> _Task_
Go through the listing and return every line with "dropdown" in it.

> _Source material_
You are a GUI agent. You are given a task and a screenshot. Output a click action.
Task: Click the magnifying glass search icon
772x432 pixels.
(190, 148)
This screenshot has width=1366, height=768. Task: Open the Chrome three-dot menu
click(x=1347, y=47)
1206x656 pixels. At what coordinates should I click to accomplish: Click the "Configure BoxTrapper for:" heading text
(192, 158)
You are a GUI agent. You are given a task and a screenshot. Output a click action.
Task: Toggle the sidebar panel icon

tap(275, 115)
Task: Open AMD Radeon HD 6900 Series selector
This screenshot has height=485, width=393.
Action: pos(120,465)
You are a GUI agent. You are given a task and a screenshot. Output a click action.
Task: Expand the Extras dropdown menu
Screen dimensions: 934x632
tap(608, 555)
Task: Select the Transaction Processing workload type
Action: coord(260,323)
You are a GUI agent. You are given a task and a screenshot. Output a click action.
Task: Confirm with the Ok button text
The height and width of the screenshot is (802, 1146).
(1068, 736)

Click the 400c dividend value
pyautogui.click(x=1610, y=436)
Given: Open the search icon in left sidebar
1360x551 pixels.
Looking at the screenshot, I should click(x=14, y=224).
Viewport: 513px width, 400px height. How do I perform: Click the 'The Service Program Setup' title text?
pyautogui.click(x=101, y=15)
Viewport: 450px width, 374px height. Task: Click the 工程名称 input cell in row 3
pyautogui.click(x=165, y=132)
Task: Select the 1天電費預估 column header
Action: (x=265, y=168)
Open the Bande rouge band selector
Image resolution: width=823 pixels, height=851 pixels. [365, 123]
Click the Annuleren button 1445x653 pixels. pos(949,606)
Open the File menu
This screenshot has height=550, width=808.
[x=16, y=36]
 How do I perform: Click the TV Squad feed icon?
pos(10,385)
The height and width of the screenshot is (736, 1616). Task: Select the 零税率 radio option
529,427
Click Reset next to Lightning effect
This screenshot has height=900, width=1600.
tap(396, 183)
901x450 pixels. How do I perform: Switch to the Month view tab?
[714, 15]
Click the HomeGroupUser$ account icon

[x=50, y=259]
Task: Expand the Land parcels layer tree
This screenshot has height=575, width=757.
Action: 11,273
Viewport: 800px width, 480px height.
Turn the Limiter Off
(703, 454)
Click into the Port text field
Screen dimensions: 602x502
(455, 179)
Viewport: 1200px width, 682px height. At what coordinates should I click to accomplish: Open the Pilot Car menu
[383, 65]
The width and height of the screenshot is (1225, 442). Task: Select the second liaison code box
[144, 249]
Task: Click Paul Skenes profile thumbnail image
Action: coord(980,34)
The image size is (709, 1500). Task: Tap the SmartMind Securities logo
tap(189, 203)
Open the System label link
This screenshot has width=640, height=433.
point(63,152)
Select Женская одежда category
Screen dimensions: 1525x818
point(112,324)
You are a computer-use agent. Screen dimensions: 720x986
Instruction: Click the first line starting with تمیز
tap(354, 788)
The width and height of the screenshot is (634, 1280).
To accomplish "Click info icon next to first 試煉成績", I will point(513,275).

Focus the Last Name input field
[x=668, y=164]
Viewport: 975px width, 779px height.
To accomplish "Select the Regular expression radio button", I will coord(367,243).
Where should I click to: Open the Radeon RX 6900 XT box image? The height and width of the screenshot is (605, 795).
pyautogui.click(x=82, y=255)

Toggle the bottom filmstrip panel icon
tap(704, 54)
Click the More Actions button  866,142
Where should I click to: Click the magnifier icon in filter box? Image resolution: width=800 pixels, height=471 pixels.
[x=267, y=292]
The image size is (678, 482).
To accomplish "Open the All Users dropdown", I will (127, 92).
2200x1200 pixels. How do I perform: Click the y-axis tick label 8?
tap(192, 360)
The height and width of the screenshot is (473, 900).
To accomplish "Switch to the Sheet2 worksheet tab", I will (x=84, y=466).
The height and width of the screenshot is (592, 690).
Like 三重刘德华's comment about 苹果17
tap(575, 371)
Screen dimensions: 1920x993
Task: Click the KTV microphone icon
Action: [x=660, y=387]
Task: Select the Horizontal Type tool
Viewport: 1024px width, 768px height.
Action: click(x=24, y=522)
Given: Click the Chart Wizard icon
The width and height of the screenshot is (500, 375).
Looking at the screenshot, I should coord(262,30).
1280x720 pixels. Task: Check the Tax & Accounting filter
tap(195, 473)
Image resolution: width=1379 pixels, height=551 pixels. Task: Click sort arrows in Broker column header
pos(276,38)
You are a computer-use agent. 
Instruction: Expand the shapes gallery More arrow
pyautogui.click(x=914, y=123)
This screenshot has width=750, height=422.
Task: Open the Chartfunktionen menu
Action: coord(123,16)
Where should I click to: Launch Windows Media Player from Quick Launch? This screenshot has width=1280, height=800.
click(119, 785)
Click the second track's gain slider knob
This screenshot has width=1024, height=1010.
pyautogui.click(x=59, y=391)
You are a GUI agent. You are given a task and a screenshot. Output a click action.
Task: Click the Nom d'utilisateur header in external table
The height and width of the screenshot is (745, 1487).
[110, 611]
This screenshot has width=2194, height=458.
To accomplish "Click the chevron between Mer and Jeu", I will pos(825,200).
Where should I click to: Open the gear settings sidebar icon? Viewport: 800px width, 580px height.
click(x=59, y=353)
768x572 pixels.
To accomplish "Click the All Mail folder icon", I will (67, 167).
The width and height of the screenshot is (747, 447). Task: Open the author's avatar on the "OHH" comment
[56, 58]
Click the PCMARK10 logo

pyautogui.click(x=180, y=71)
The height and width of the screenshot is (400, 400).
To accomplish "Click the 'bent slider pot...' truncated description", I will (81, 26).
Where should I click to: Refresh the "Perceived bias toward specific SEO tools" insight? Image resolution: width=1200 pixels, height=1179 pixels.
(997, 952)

> _Response to this task_
Task: Expand the Extras dropdown menu
To accomplish "Open the All Users dropdown", I will (127, 92).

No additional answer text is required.